A vítima tornada verdugo
Antigo professor, sindicalista e agricultor, sem experiência política prévia, Castillo venceu as eleições após apresentar-se ao eleitorado como vítima da elite económica peruana. Acabaria, porém, por deixar-se levar por alguns dos seus vícios.
Na América Latina, os problemas de sucessivos Presidentes com a justiça “não são especificidade peruana, antes característica que o Peru partilha com os restantes países latinoamericanos”, explica ao Expresso o politólogo argentino Ignacio Labaqui.
“No Brasil, Lula da Silva e os antigos presidentes Michel Temer e Collor de Melo foram acusados ou investigados por corrupção. Rafael Correa, ex-Presidente do Equador, também enfrenta acusações por corrupção. Na Argentina, Cristina Fernández de Kirchner foi recentemente condenada, em primeira instância, a seis anos de prisão num caso relacionado com obras públicas. O falecido ex-Presidente Carlos Menem também foi investigado. Nas Honduras, Juan Orlando Hernández foi extraditado para os Estados Unidos por acusações de narcotráfico. E Miguel Ángel Rodríguez, ex-Presidente da Costa Rica, também enfrentou acusações de corrupção. Lamentavelmente, é um fenómeno rompante na América Latina.”
A diferença em relação ao Peru — antiga colónia espanhola conhecida em todo o mundo pelas ruínas da cidadela inca de Machu Picchu — “é que a corrupção como método de exercer a política tem raízes mais profundas nesse país por razões históricas”, acrescenta ao Expresso Aníbal Nicolás Saldías, analista na Economist Intelligence Unit. “E, por, isso vemos que todos os presidentes eleitos desde 1990 estão na prisão ou enfrentam processos judiciais por corrupção.”

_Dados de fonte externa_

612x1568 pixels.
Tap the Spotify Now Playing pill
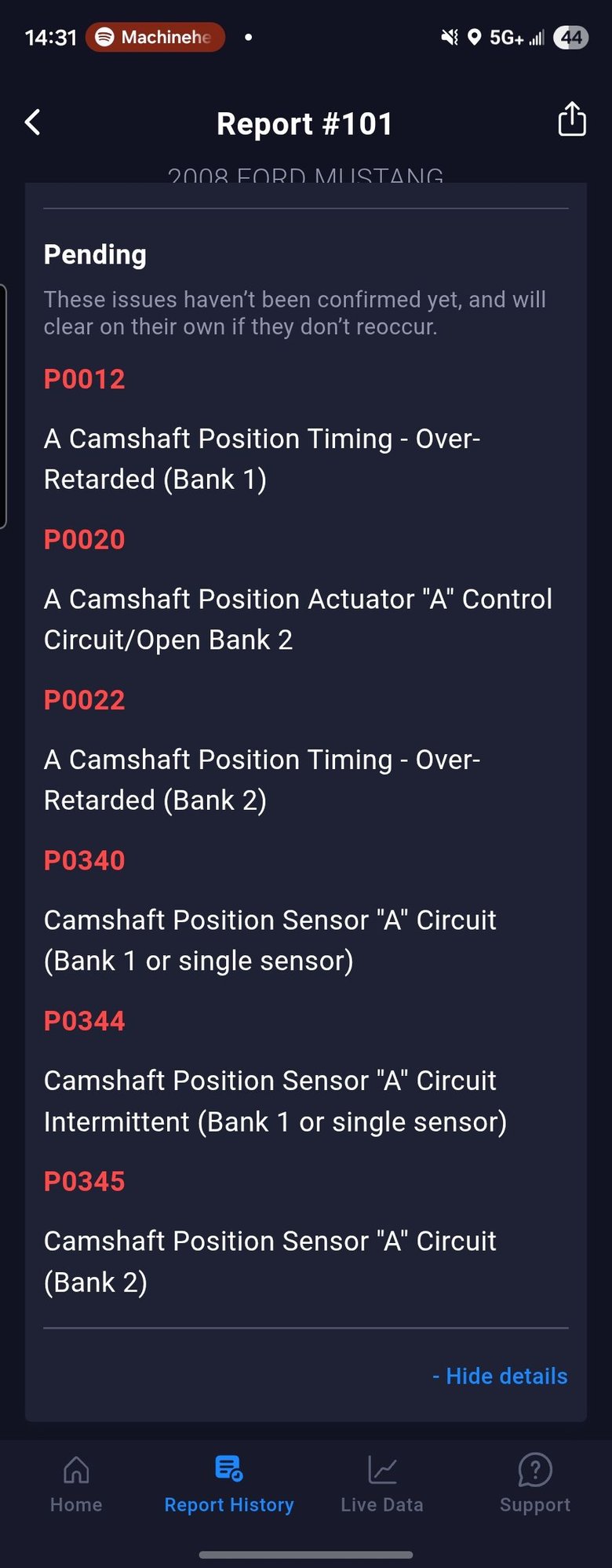(x=155, y=37)
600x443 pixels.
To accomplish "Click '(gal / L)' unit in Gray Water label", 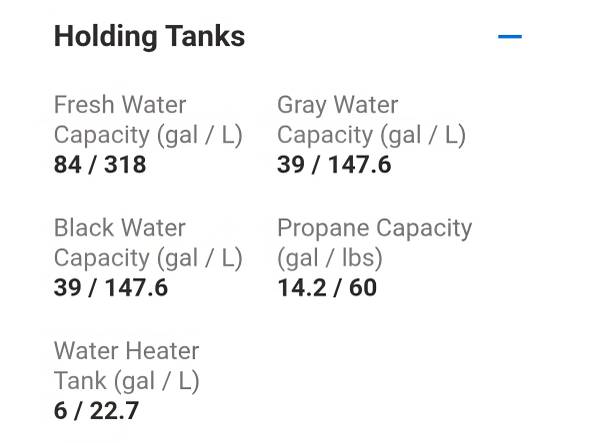I will pos(423,135).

- Alberto Fujimori (1990-2000): Preso em 2005, no Chile, e extraditado para o Peru, cumpre sentença de 25 anos de cadeia por violações dos direitos humanos e corrupção.
- Alejandro Toledo (2001-06): Acusado de ter recebido subornos do conglomerado empresarial brasileiro Odebrecht, foi preso em 2019, nos EUA, que se recusaram a extraditá-lo.
- Alan García (2006-11): Suicidou-se em 2019, quando estava prestes a ser preso, implicado num esquema de subornos da Odebrecht.
- Ollanta Humala (2011-16): Foi preso em 2017, no âmbito da investigação ao escândalo Odebrecht. O Ministério Público pede 20 anos de prisão.
- Pedro Pablo Kuczynski (2016-18): Enquanto ministro de Alejandro Toledo, favoreceu contratos celebrados com a Odebrecht. Demitiu-se em 2018, após o segundo impeachment.
- Martin Vizcarra (2018-20): Foi declarado “moralmente incapaz” de governar após dois processos de impugnação. Enquanto governador de Moquegua, recebeu subornos de duas empresas a troco da concessão de obras públicas.
Na galeria dos presidentes dos últimos 30 anos, escaparam à razia três interinos, escolhidos pelo Congresso após o afastamento dos titulares eleitos democraticamente:
- Valentín Paniagua (2000-01), após a renúncia de Alberto Fujimori.
- Manuel Merino (2020), após o impeachment de Martín Vizcarra. Renunciou ao fim de seis dias, depois de duas pessoas terem morrido nos protestos.
- Francisco Sagasti (2020-21), que sucedeu a Merino para um mandato que duraria pouco mais de oito meses.
Segundo a Constituição peruana, o mandato do Presidente é de cinco anos, sem possibilidade de reeleição. Mas nos últimos seis anos, o Peru teve… seis Presidentes.
“É notável que no Peru a justiça tenha independência suficiente para fazer as suas investigações e tenha colocado até o ex-ditador Alberto Fujimori na prisão”, acrescenta Saldías. “Sabendo isso, é surpreendente que ainda haja tanta corrupção, como vimos com o caso de Castillo.”
Castillo candidatou-se à presidência na lista do partido Peru Livre, de esquerda. Beneficiou de amplo apoio nas zonas rurais, com promessas de reformar a Constituição, redistribuir a riqueza oriunda da exploração de cobre — o Peru é o segundo produtor mundial deste minério, a seguir ao Chile — e acabar com a marginalização dos grupos indígenas (quatro milhões de pessoas, segundo os censos de 2007).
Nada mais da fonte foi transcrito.